Text passage:
Tuesday, December 31, 2024

2024: Should Auld Acquaintance Be Forgot

It happens sooner or later, usually about this time of year, when the aforementioned year must end, and another one begins anew. And so we visit once again, the tradition of how others review the year in video form.

Either that or I would have to write more. Oh, the humanity ...

For the United States, 2024 was an election year. It was also the year that enough of the general public got tired of their intelligence being insulted by those in power. (AUTHOR'S NOTE: I retired from the federal workforce when the Biden people were already there for at least a year. I heard plenty about "diversity, equity, and inclusion" by talking heads on Zoom calls, and very little about the mission. I couldn't put my papers in fast enough, but ... that's another story.)

But most of all, as the saying goes, "If they're shooting at you, you must be over the target." So they almost made a martyr of the man who eventually won the election. Was this brush with death a moment of conversion for a man who struck so many as a less-than-appealing figure? Perhaps time (and the first hundred days in office) will tell.

Everyone knew (if they were honest with themselves) that Joseph Biden was a few bricks shy of a load from his first day in office, and that Kamala Harris was dumber than a bag of hammers, and suffering from a terminal case of foot-in-mouth disease. They just couldn't bear the thought of inadverdently saying this out of turn, and being excluded from the cool kids table. Thankfully, enough of them managed to forget how much they didn't like Donald Trump, to realize that they were voting for the leader of the free world, and not for homecoming queen. Even with the debate between Trump and Harris, substance managed to rule over style (for once), and both a hidden listening device, and a sorority sister as one of the moderators, can only carry a person so far.

Data:
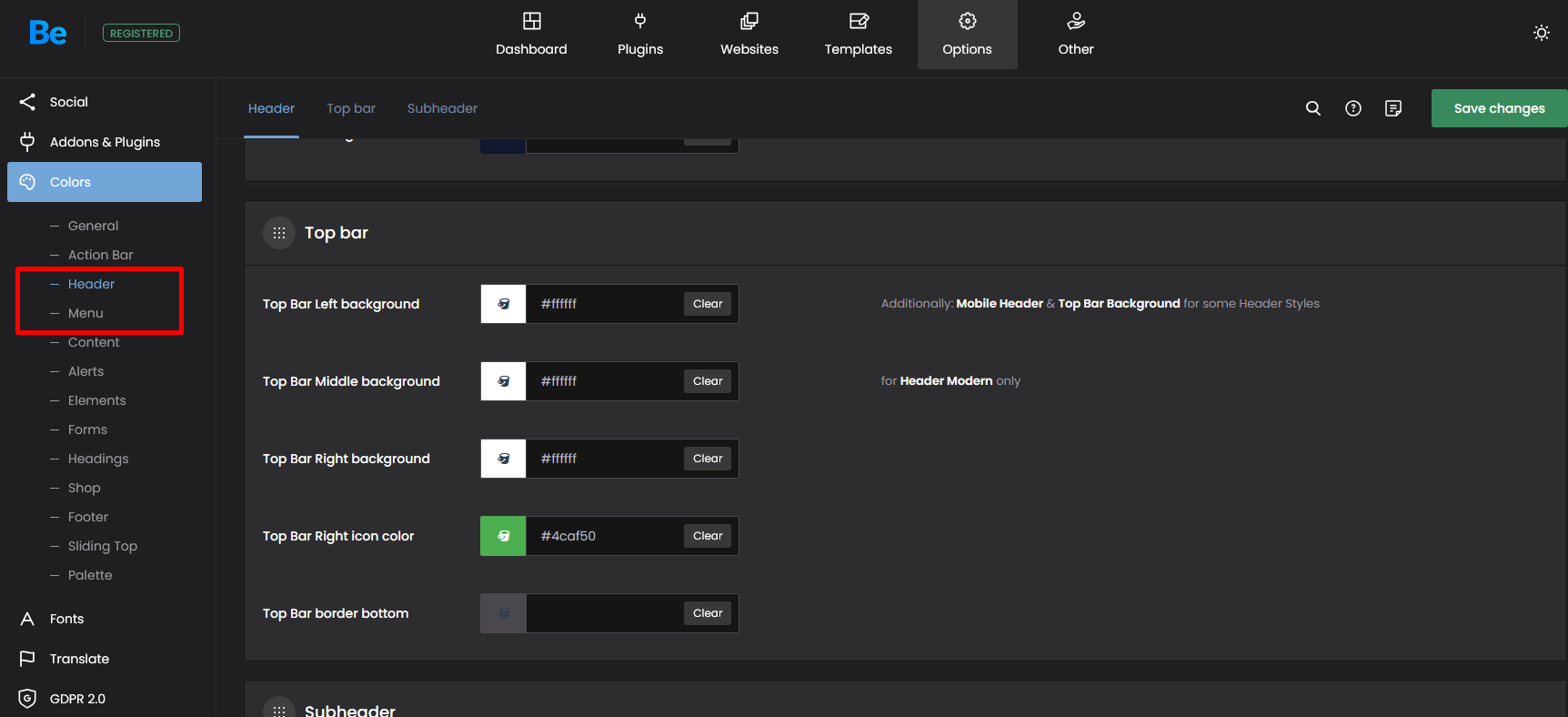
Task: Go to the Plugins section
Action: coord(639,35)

--

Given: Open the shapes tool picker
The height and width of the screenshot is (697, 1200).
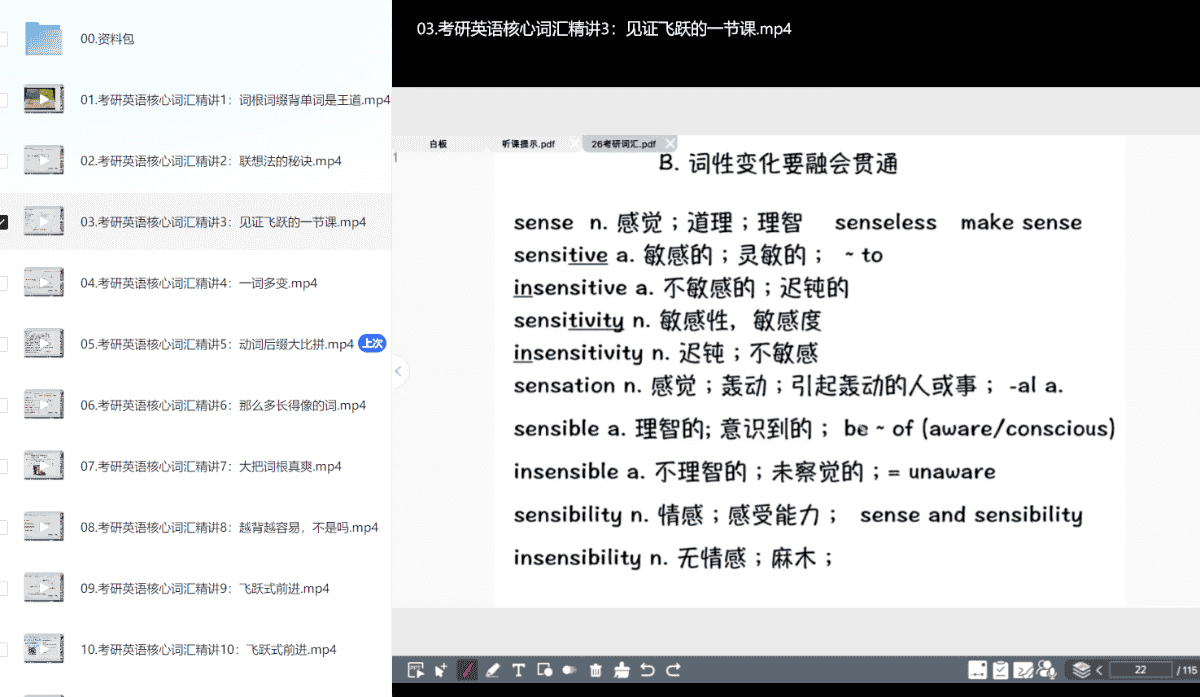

Apply what you read:
1/ Answer these questions about the 2024 year-end post. Give each answer on its own line, marked (a), (b) and (c).
(a) What kind of year does the post say 2024 was for the United States?
(b) What did the author retire from?
(c) In the debate between Trump and Harris, what does the post say ruled over style?
2/ Pick up the 2024 year-end post after its last sentence and continue writing it.

Task answers:
1/
(a) An election year.
(b) The federal workforce.
(c) Substance.

2/
Public indignation has not stpped there. The panic over the pandemic taught so many of us, that individuals may be able to think critically, but the larger the group, the more likely they will go along to get along. We were prepared to believe that a drug that was technically on experimental status could save damn near everyone, dangerous side effects notwithstanding. And so, the mainstream media lost enough of its credibility, that technology offered more alternatives. New sources of information came to the fore, that provided substantive information by people who actually knew the subject matter, and respected those prepared to listen.

Two individuals will be in the news more often in the coming year; a businessman from South Africa named Elon Musk, and a young entrepreneur and politician from the West Side ofCincinnati named Vivek Ramaswamy. If they ever return my calls, I can tell them what they can do (or avoid doing) with their so-called "Department of Government Efficiency." They will thank me later.

But as one president takes office, another passes from this world into the next. James Earl Carter, the American president from 1977 to 1981, entrered into eternity this past Sunday at the age of one hundred. While his term of office was not well received, and he left the White House with a less-than-exemplary record, he will be most fondly remembered for his time after public office, as an advocate and active laborer for Habitat for Humanity. It is a lesson for all of us, that one can redeem onself in life even after failure. Surely this lesson for all of us will be his true legacy.

But what of yours truly?

I have to admit to not having had much to say in recent years. Indeed, after 2014, the amount of content here dropped significantly. That could change with the new year. I retired in July of 2022, and I hope by now that I have enough to say, and enough time on my hands to say it.